Division of Bone Diseases, Geneva University Hospitals and Faculty of Medicine, University of Geneva, Geneva, Switzerland.
HIV/Aids Unit, Division of Infectious Diseases, Geneva University Hospitals and Faculty of Medicine, University of Geneva, Geneva, Switzerland.
Osteoporos Int. 2019 May;30(5):1125-1135. doi: 10.1007/s00198-018-4794-0. Epub 2019 Jan 2.
Life expectancy of people living with HIV (PLWH) is reaching similar length as in the general population. Accordingly, age-related comorbidities, including osteoporosis, are increasing. Fracture risk is higher and increases approximately 10 years earlier in PLWH. Classical risk factors of bone fragility are highly prevalent in PLWH but factors specific for HIV infection itself and the type of antiretroviral therapy (ART) (triple combination antiretroviral therapy) regimen (especially tenofovir and protease inhibitors) also contribute to bone loss. The majority of bone loss occurs during virus activity and at initiation of ART (immune reconstitution) and is associated with an increase of bone resorption (upregulation RANKL). Recent data indicate that calcium and vitamin D supplements as ART initiation lower BMD loss. The reduction of tenofovir plasma concentrations with tenofovir alafenamide attenuates BMD loss but it remains unknown whether it will contribute to reduce fracture risk. Hence, special considerations for the management of bone fragility in PLWH are warranted. Based on the current state of epidemiology and pathophysiology of osteoporosis in PLWH, we provide the consensus of the Swiss Association against Osteoporosis on best practice for diagnosis, prevention, and management of osteoporosis in this population. Periodic assessment of fracture risk is indicated in all HIV patients and general preventive measures should be implemented.
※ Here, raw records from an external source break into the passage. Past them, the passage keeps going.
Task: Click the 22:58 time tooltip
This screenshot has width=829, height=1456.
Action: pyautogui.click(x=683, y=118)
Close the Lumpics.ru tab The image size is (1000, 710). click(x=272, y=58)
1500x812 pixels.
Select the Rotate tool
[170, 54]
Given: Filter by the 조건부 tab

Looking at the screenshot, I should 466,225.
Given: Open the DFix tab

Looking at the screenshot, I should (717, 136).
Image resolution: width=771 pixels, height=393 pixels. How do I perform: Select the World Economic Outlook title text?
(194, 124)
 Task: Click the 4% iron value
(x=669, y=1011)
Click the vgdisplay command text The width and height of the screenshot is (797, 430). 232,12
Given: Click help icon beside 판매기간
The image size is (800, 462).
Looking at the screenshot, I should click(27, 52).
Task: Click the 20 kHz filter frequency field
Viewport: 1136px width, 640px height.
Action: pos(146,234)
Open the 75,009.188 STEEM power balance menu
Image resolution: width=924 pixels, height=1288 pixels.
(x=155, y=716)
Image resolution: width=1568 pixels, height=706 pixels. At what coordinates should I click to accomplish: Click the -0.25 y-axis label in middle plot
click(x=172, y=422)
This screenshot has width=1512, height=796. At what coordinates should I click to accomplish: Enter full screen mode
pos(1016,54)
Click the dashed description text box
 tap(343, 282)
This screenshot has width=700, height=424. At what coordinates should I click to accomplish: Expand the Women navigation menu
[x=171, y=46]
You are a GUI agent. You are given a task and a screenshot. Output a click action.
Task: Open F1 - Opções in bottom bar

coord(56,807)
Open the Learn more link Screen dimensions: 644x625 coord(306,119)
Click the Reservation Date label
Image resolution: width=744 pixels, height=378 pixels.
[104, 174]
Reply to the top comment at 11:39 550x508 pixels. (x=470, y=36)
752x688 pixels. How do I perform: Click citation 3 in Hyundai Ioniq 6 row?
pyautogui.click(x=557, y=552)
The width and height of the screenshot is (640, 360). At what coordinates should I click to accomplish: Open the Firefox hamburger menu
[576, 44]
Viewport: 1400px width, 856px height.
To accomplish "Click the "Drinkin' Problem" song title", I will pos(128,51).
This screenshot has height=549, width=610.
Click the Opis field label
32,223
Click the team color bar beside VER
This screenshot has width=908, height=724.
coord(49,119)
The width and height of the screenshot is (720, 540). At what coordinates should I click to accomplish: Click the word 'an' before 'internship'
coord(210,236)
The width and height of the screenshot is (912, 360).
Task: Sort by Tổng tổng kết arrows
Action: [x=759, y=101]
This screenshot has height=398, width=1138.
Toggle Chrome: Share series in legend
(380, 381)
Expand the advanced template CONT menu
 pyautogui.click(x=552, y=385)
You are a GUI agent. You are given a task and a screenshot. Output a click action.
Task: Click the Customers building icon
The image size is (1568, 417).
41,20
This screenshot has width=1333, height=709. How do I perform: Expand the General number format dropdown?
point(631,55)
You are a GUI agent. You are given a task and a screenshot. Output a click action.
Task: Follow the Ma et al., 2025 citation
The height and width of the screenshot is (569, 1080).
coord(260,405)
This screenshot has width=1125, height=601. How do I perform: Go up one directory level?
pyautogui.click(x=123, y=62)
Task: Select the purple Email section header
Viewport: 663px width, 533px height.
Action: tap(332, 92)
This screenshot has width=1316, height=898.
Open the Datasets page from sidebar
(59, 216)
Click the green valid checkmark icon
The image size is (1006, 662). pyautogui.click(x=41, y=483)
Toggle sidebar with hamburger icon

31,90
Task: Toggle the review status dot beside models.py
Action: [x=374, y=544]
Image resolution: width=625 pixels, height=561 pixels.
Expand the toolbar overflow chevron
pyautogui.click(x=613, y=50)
All postmenopausal women, men above 50 years of age, and patients with other clinical risk for fragility fractures qualify for BMD measurement. An algorithm clarifies when treatment with bisphosphonates and review of ART regimen in favour of more bone-friendly options are indicated.
艾滋病毒感染者(PLWH)的预期寿命已接近普通人群。相应地,与年龄相关的合并症(包括骨质疏松症)正在增加。PLWH 的骨折风险更高,并且大约提前 10 年增加。骨质疏松症的经典危险因素在 PLWH 中非常普遍,但 HIV 感染本身和抗逆转录病毒治疗(ART)方案(三联抗逆转录病毒治疗)的类型(尤其是替诺福韦和蛋白酶抑制剂)的特定因素也会导致骨质流失。大多数骨质流失发生在病毒活动期间和开始接受 ART(免疫重建)时,与骨吸收增加(上调 RANKL)有关。最近的数据表明,在开始 ART 时补充钙和维生素 D 可降低 BMD 丢失。替诺福韦阿拉芬酰胺降低替诺福韦的血浆浓度可减轻 BMD 丢失,但尚不清楚它是否有助于降低骨折风险。因此,需要特别考虑 PLWH 中骨脆弱性的管理。基于目前 PLWH 骨质疏松症的流行病学和病理生理学状况,我们提供了瑞士抗骨质疏松症协会关于该人群骨质疏松症诊断、预防和管理的最佳实践共识。所有 HIV 患者均应定期评估骨折风险,并应采取一般预防措施。所有绝经后妇女、50 岁以上男性以及有其他脆性骨折临床风险的患者均有资格进行 BMD 测量。该算法阐明了何时需要使用双膦酸盐进行治疗以及何时需要审查 ART 方案以选择更有利于骨骼的方案。